The ideological hostility of the present regime in Dhaka mirrors the Munir Doctrine—a vendetta-driven statecraft that prioritises radical religious alignment over regional stability. The brutal mob lynching of a Hindu youth, Dipu Chandra Das, in Mymensingh on December 18, 2025, over alleged blasphemy, is a clear civilizational signal. This act of religious vigilantism, set against the backdrop of anti-Bharat mobilization, serves to consolidate radical identity and convey defiance. It is a modern resonance of 1946’s Direct Action Day, where religious mobilisation was used as a political weapon.
Bharat must acknowledge that while it values its secular constitutional order, secularism becomes a liability when it results in the strategic denial of ideological threats. Ignoring the patterns seen in the ethnic cleansing of Jammu & Kashmir or the current radicalisation of the delta will invite a strategic catastrophe.
What is significant today is not merely that this worldview persists in Rawalpindi, but that its resonance is expanding across India’s eastern border, finding new life in a changing Bangladeshi landscape.
The unrest in Bangladesh transcends economic distress or student agitation. The speed with which anti-India sentiment has become a dominant unifying theme suggests a deeper transformation. India is no longer being portrayed simply as a powerful neighbor with bilateral disputes; it is increasingly framed as a civilisational adversary.

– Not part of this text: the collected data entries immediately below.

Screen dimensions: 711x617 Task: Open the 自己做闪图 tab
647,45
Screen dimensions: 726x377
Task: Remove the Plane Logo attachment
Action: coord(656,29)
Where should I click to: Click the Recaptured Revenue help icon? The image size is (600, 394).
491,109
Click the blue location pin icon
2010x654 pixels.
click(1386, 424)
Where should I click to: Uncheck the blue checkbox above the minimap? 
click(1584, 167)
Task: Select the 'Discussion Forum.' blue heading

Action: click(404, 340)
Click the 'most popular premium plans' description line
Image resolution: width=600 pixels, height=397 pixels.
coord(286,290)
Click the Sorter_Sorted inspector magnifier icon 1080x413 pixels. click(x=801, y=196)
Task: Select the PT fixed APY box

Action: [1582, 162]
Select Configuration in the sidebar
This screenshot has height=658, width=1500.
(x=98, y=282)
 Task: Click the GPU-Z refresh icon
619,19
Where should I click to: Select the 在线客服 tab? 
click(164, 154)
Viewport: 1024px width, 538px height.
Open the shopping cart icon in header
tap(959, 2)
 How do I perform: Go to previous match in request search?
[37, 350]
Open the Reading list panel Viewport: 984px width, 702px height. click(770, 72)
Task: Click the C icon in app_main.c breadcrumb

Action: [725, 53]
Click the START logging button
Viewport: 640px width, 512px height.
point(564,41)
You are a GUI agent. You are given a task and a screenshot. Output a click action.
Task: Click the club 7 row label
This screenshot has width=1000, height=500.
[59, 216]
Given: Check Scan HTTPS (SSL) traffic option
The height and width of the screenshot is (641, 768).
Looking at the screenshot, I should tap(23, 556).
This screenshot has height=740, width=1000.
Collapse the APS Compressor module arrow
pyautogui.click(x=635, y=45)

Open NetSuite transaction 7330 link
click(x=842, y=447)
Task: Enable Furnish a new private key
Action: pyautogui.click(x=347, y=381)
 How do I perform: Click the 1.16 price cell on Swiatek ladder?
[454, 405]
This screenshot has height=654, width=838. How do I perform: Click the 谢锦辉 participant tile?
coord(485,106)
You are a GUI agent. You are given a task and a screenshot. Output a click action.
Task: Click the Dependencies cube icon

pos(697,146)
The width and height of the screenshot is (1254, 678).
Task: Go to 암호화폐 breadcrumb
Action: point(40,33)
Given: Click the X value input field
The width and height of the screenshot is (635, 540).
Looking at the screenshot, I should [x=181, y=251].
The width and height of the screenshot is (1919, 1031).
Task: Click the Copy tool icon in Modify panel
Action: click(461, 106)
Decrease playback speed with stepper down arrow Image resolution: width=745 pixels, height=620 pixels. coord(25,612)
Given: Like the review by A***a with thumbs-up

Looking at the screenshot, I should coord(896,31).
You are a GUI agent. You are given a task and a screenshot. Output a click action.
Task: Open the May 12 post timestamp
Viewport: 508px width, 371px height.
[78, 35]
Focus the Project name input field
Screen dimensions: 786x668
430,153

Once political mobilisation is anchored in religious identity, restraint becomes difficult and compromise is recast as betrayal. The repeated targeting of minorities during periods of unrest serves a signalling function—consolidating ideological identity internally while conveying defiance toward New Delhi. By conferring institutional legitimacy on figures known for hostile rhetoric, the current transition in Dhaka marks a shift from street-level agitation to state-sanctioned positioning.
The Siliguri Corridor remains India’s most exposed geographic constraint. Its narrow width lends itself to psychological pressure, even when operational feasibility is limited. However, geography imposes vulnerabilities on all sides. Persistent pressure on Siliguri logically invites a reconsideration of India’s own geographic leverage.
The Rangpur region, bounded by India on multiple sides, represents one such point of exposure. Similarly, the denial of access to the Chittagong axis would fundamentally alter the regional balance, enabling direct logistics from Tripura to the Bay of Bengal and reshaping strategic depth. Geography, once weaponised, rarely remains a one-way instrument. These are the hard realities that must constrain adversarial calculations.
Ultimately, the crisis on the eastern flank is a test of national willpower and intellectual honesty. The history of the subcontinent teaches that when religious mobilisation is ignored in favour of tactical stability, the eventual reckoning is only made more severe. India cannot afford the luxury of strategic denial, where internal ideals of pluralism blind the state to the external reality of civilizational hostility.
True security lies in the recognition that geography, while a point of exposure, is also a potent instrument of deterrence. Statecraft in this new era must be stripped of sentimentality and defined by a cold reciprocity that balances quiet capability with an unsentimental assessment of the neighbourhood. Recognising ideological hostility does not undermine a secular constitutional order; it is the prerequisite for defending it. Whether India chooses to confront this shift with foresight today or under duress tomorrow, the geography of the East will remain an unforgiving arbiter of its strategic future.